During the 2015 season, Allen became Michigan's starting placekicker while Blake O'Neill handled punting duties. In the opening game against Utah, Allen kicked a field goal for the first points of the Jim Harbaugh era. His kickoff against Utah, where his sister Hannah now lives, was also the first field goal made by an African-American kicker in Big Ten history. Allen converted eight of ten field goal attempts and 25 of 25 points after touchdown (PAT) attempts. He also secured touchbacks on 22 of 46 kickoffs.

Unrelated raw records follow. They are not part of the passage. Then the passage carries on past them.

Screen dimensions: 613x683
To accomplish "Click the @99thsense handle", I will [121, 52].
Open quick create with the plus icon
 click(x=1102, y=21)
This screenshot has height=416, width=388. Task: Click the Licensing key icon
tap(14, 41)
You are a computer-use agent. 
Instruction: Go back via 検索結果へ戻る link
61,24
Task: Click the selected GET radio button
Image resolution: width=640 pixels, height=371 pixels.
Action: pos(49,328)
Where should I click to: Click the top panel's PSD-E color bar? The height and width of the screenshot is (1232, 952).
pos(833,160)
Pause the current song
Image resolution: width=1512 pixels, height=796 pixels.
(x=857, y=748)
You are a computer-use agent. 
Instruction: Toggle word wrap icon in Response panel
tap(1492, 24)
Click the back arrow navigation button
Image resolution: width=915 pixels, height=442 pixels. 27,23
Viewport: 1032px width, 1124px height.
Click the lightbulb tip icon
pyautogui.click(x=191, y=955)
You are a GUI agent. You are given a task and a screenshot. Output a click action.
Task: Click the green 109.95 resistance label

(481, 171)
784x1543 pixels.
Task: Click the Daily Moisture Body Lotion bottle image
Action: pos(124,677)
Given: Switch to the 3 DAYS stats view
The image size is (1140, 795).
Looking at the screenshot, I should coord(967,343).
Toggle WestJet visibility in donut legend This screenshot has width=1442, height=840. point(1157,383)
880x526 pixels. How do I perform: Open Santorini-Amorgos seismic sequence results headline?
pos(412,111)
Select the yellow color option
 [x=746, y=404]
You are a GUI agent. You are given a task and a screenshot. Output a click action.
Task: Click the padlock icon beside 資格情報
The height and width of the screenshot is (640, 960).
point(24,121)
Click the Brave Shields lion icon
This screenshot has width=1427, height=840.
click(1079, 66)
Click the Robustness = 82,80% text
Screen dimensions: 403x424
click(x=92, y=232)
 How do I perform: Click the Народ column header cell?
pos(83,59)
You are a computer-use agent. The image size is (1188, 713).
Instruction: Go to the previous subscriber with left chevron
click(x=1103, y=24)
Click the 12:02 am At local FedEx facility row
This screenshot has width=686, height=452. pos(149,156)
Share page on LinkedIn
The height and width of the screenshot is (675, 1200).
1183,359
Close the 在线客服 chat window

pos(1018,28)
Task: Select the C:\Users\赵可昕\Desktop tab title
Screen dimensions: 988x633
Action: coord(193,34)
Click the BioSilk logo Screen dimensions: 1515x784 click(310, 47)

During the 2016 season, Allen was Michigan's starter as a punter and a placekicker, handling kickoffs and field goals. On September 10, 2016, he scored a career-high 14 points in a game on three field goals and five PATs. Allen was named the Big Ten Special Teams Player of the Week for the week ending October 31, 2016. Allen made field goals from 23, 23 and 45-yards on October 29, setting a new season-long, and also hit all three PAT tries to total 12 of Michigan's 32 points in its nine-point win over Michigan State for the Paul Bunyan Trophy. Allen also kicked off six times with three touchbacks and a 64.2-yard average and punted three times for 122 yards, landing one inside the 20-yard line. During the 2016 season, Allen was second in the league with a 42.6-yard average, punting 46 times for 1,961 yards with 20 punts inside the opposition's 20-yard line and 14 punts of 50 yards or better. He has converted his last 12 field goal attempts, the third-longest streak in school history, and has converted 16-of-20 field goals this season. Following the 2016 season, Allen was named to the All-Big Ten special teams second-team, by both the coaches and media.

==Professional career==
Allen signed with the Baltimore Ravens as an undrafted free agent on May 5, 2017. He was waived on September 1, 2017, during final roster cutdowns.

Allen signed with the Hamilton Tiger-Cats on October 9, 2017.